Parla di violenza. Se cresci in una piccola città di provincia la puoi vivere di persona. La cosa che mi colpisce maggiormente è la violenza improvvisa, che colpisce a caso, senza quasi premeditazione, soprattutto se hai un aspetto “poco conforme”, un look differente. Ed è quello che successe a mio fratello quando aveva 18 anni. Fu aggredito e massacrato di botte da cinque ragazzi. Buzzkiller non è esattamente una canzone “commerciale” da scrivere ma sono soddisfatto del suo risultato. È nata da una semplicissima, elementare alternanza di Re e Mi su una tastiera. Ho pensato che con questo album dovevo dare forma alle mie idee liberamente, di qualunque natura fossero.
Anche Television – che sembra un pezzo rubato dai migliori Buzzocks, una band da te amatissima – mi pare nata da considerazioni sull’attualità, sul mondo che ci circonda.
Non so se in Italia sia lo stesso, ma la gente da noi va pazza per questi assurdi programmi dove si vedono scene di violenza o accadimenti spesso tragici catturati dalle telecamere a circuito chiuso. Comunque nel testo parlo di queste persone incollate alla TV che rimandano i loro veri impegni con la vita reale e s’ingozzano di junk food.
Tu critichi la TV però poi sei finito su BBC One come concorrente a Celebrity Masterchef. In realtà eri così educato e nello stesso tempo ironico che era divertente vederti all’opera.
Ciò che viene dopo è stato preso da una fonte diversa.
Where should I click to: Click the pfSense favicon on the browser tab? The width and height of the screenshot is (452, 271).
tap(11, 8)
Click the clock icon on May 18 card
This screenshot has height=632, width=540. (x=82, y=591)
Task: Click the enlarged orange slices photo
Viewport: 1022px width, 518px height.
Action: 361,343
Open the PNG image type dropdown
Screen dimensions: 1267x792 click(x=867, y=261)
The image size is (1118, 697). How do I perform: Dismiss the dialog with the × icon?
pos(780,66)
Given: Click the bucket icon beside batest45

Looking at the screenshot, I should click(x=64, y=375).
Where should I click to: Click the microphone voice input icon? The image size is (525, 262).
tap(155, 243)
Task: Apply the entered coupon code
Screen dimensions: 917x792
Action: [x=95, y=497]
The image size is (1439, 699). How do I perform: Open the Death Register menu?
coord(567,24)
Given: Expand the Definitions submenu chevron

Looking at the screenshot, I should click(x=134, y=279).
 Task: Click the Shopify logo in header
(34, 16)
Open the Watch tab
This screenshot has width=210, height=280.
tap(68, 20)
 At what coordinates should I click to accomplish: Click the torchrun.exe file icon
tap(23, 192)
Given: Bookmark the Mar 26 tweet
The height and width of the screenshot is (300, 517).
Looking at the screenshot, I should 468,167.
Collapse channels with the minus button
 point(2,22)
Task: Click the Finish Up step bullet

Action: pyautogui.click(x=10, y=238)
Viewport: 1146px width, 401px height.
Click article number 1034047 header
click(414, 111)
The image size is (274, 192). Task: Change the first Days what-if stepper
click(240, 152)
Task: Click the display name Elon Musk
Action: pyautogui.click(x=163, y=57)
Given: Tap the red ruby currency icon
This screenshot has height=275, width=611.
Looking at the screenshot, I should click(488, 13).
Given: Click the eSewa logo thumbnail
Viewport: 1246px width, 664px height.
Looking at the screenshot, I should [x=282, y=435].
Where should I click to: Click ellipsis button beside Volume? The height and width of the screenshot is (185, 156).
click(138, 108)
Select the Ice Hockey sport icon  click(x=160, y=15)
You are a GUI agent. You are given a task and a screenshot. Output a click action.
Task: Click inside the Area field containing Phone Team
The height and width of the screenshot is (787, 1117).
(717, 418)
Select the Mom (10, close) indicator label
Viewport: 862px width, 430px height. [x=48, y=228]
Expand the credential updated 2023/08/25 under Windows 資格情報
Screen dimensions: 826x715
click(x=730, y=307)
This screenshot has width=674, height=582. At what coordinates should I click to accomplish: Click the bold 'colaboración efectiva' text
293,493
Non sono uno chef, anche se sono arrivato quarto! Amo cucinare per tutta la mia famiglia, dalle verdure alle carni. Un piatto in cui eccello è un soufflé di fragole e rabarbaro, buonissimo e sano! Un piatto all’italiana? Linguine con granchio, pomodoro fresco saltato e capperi. Un poco posh, no?
Per voi inglesi! A proposito, nella tua bella casa in campagna hai organizzato nell’ampio giardino addirittura un festival, un’idea geniale, con amici e persone arrivate grazie a una activation sui tuoi social. È andato tutto bene?
Oh sì, c’era un tempo davvero estivo. Una mia amica, vicina di casa, mi ha concesso di utilizzare lo spazio circostante alla mia villa e qui hanno suonato un sacco di amici come Ed Harcourt e tutti erano felici, come dev’essere durante un festival. Sai, i festival sono una cosa che fa parte della mia vita, li ho vissuti sia professionalmente che da spettatore.
Allora mi devi dire qualche ricordo da musicista e da fan!
Uno dei momenti migliori fu con i Supergrass nel nostro periodo di esplosione. Era il 1995, eravamo in Scozia al T in The Park come headliner con le Elastica e il pubblico era impazzito per noi: pogavano, ballavano e cantavano a squarciagola! E come spettatore, beh, devo riportare la memoria ai tempi del liceo quando io e Gaz (Coombes, il cantante dei Supergrass, ndr) prendevamo la nostra mini tenda per i tre giorni del Reading Festival. Era un periodo “pericoloso”, con le mie prime esperienze con le droghe e favoloso, grazie anche ai Nirvana con Kurt che si presentò sul palco su una sedia a rotelle.
Ma quando suoni Alright nei bis dei tuoi concerti o la senti in radio, ti vengono ancora i brividi lungo la schiena?
No, direi che è una canzone che è ancora in grado di riempire il mio portafoglio! (ride a crepapelle, ndr). Avevo 18 anni quando la scrissi, ne è passata di acqua sotto i ponti.